(Pixel coordinate grounding data)
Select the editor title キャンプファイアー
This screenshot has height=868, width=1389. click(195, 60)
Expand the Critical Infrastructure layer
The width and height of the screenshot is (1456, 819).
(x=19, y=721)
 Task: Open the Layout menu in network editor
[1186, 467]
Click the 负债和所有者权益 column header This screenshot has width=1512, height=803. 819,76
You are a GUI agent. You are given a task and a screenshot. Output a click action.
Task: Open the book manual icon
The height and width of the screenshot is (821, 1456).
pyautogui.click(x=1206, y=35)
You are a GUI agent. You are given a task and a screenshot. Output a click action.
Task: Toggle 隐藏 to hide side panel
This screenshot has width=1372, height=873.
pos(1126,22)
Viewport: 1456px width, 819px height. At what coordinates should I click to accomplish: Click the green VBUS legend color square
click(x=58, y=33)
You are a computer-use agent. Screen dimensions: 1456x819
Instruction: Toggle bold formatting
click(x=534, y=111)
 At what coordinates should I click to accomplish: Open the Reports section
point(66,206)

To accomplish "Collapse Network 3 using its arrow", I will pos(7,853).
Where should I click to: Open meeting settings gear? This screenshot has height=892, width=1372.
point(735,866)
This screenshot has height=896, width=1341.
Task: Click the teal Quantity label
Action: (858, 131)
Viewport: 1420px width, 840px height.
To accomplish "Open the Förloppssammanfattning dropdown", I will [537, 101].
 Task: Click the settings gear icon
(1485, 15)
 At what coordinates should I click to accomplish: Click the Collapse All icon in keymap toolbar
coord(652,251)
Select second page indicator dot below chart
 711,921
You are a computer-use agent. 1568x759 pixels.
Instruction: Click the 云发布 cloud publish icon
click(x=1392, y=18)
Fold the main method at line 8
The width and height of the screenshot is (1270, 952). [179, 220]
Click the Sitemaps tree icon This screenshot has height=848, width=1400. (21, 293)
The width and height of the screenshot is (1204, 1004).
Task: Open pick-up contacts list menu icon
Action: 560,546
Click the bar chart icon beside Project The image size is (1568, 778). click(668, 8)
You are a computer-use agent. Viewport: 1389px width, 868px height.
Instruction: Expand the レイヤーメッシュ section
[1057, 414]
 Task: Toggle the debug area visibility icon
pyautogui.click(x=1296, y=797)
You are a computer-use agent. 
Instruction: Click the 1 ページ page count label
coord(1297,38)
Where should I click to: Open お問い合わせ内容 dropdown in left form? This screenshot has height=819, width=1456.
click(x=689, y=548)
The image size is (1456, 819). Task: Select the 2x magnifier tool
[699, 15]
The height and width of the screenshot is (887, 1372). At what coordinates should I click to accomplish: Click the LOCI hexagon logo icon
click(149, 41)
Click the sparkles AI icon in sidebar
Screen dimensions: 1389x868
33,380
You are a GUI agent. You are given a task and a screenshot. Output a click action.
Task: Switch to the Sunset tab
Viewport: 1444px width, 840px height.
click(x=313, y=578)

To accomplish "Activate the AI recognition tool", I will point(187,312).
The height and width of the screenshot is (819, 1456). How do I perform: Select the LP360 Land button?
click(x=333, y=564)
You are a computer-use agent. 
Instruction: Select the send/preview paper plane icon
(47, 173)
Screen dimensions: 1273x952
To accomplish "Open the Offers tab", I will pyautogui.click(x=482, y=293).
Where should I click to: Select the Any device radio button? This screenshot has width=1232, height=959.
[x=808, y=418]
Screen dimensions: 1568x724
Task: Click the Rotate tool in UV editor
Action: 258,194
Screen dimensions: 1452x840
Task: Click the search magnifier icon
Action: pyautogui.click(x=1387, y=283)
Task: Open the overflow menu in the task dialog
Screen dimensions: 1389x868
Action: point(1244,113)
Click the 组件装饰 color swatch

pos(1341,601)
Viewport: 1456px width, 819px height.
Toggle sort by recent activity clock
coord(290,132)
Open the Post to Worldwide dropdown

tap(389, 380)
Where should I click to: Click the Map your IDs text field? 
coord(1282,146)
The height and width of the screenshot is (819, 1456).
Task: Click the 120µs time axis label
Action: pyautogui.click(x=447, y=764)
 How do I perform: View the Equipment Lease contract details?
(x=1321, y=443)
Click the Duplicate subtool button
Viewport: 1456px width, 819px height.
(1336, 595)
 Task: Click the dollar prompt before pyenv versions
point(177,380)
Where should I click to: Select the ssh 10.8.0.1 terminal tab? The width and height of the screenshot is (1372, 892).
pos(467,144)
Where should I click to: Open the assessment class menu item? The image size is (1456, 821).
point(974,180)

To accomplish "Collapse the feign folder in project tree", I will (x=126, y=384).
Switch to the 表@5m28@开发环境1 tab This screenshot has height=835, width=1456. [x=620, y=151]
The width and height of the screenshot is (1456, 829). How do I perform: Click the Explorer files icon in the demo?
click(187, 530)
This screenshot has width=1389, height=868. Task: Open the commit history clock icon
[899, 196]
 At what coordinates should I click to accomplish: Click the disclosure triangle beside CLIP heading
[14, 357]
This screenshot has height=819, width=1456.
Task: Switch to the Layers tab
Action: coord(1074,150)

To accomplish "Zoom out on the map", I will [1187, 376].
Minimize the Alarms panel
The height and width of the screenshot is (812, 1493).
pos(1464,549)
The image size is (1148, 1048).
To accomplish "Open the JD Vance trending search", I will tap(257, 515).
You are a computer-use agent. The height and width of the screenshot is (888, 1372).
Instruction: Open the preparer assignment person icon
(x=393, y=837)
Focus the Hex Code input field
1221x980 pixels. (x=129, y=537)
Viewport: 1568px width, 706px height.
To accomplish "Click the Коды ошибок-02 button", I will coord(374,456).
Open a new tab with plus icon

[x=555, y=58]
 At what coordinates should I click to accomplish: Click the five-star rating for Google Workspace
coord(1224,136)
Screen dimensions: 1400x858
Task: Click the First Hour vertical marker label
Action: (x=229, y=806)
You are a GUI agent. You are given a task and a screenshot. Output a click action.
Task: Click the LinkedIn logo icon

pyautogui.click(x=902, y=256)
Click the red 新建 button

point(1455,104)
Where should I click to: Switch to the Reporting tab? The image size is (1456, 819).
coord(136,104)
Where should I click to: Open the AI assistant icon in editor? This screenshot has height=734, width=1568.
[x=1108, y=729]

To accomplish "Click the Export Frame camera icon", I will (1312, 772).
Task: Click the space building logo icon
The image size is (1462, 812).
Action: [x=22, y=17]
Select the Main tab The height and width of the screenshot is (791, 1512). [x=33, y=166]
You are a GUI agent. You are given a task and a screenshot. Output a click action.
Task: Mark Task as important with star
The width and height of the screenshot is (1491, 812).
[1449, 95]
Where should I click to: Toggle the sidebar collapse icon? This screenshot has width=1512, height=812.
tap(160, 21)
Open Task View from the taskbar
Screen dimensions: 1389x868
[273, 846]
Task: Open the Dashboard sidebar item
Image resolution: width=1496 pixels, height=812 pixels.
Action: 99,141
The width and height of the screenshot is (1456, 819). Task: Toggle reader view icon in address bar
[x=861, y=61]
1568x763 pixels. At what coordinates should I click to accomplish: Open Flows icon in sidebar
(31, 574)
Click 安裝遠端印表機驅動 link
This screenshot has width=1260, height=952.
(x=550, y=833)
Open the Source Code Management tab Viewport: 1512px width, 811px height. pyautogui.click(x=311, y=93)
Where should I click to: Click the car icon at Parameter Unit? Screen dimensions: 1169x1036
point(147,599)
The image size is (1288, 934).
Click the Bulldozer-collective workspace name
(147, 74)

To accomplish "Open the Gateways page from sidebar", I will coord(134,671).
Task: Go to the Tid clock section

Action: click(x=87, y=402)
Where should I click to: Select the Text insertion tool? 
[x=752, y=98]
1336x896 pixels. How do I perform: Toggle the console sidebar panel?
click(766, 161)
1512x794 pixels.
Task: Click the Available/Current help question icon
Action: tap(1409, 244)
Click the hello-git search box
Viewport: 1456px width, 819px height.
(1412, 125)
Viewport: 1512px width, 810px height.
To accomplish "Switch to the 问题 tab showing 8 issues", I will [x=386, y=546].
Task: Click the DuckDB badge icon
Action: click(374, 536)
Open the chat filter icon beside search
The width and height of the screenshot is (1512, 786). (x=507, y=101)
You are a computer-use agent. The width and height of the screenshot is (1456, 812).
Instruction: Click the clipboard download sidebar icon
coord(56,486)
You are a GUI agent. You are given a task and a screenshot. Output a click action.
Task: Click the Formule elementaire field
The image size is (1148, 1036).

**What needs to be done**
Reproduce every line of the records containing the string "from".

**Result**
Open Task View from the taskbar
To accomplish "Open the Gateways page from sidebar", I will coord(134,671).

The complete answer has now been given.